One of the hardest parts of being widowed was the loneliness. Not just the loneliness that came from missing my love but the feeling that I was all alone in the world. That there was no one else like me. Feeling like I was the only person in the world suffering from such grief. Thinking there is no one else like me. To me widowed meant someone older with gray hair who had spent 30 or 40 years with the love of their life. It didn’t mean someone who had held their 37-year-old husband as he took his last breath. It didn’t mean someone who would overnight became a solo mom to an elementary school aged son. I didn’t know any widows like me. And it was a very lonely existence. Even though I was surrounded by amazing friends and family, I was lonely. I finally understood how someone could feel all alone in a room full of people.

 

But then I found people like me. A friend told me about One Fit Widow (onefitwidow.com) who then led me to Soaring Spirits International (soaringspirits.org).  Soaring Spirits International hosts a Camp Widow (campwidow.org) three times a year. I attended my first Camp Widow when I was only four months out. And it changed my life.  Gave me hope. I attended workshops on grief, solo parenting, and so much more. I met a room full of people just like me. And the ache of the loneliness of being a young widow with a small child diminished just a little bit. 

 

But I still needed some reassurance that I was going to be ok so I started researching blogs. I wanted to read about others like me. How they had survived. What had given them hope. I needed to know that someday life could be good again.  With that I found Hope for Widow’s Foundation (hopeforwidows.org) and their Facebook page Hope Connect. And their blogs had women from all walks of widow life. Widows who were new on their widowed journey. Widows who had been widowed for longer and were enjoying life again. Widows who were dating and some who had remarried. Widows who were solo moms just like me. So many different perspectives to give me hope and let me know I was not alone on this widow journey.

 

Suddenly I was not so lonely. I had found my tribe.  People who “got it.” People who understood the deep ache losing my love left in my life.  People who encouraged me to live again. People who completely understood the bittersweet moments that this widowed life can bring.  People who understood that I would never be over it, that grief doesn’t have an end date. People who understood that unexpected grief triggers could knock me to my knees years later. 

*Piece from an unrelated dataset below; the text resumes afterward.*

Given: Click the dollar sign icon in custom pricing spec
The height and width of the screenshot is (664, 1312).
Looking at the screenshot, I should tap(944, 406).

Grief is a widow’s constant companion.  In the beginning, you’re not sure how you will ever survive. How you will get through each day.  But eventually you look back and realize you did it, you are surviving the unimaginable. And I am doing just that with the help of my widow tribe. 

 

I will always miss my love.  Carry him in my heart. The ache of losing him will never go away.  But the loneliness is much less than it was before. Grief encompasses love, loss, and loneliness.  But it can also include hope, friendship, and new adventures. Find your tribe. Do the grief work. And be a light in the world of loneliness for a widow that comes after you.  

About 

Carla always knew she would be a widow but didn’t have any idea how it would actually feel. When Carla met her late husband Jared, he was waiting for a lung transplant due to Cystic Fibrosis, a chronic disease affecting the lungs and pancreas. So she knew that most likely someday she would say goodbye to her husband. But she never dreamt it would be exactly one week before their 14th wedding anniversary. In August 2014, Jared was diagnosed with a rare bacterial infection in his transplanted lung and was expected to survive at least 6 months if not a year. Instead, he died just 6 weeks later. And in the blink of an eye, Carla became a solo mom to their 10-year-old son. And even though her life was forever marked before and after, she was determined to live life to the fullest because her husband would expect no less.

She founded Breathing for Jared, a Foundation to provide college scholarships to those suffering from lung disease in honor of her late husband. Became a supporter of the CF Foundation and Donate Life. And discovered that writing out her emotions and fears on her blog Transplant Wife and Widow helped her to process her grief

Carla recently remarried and is now blending a family with her new husband, bonus daughter, and son.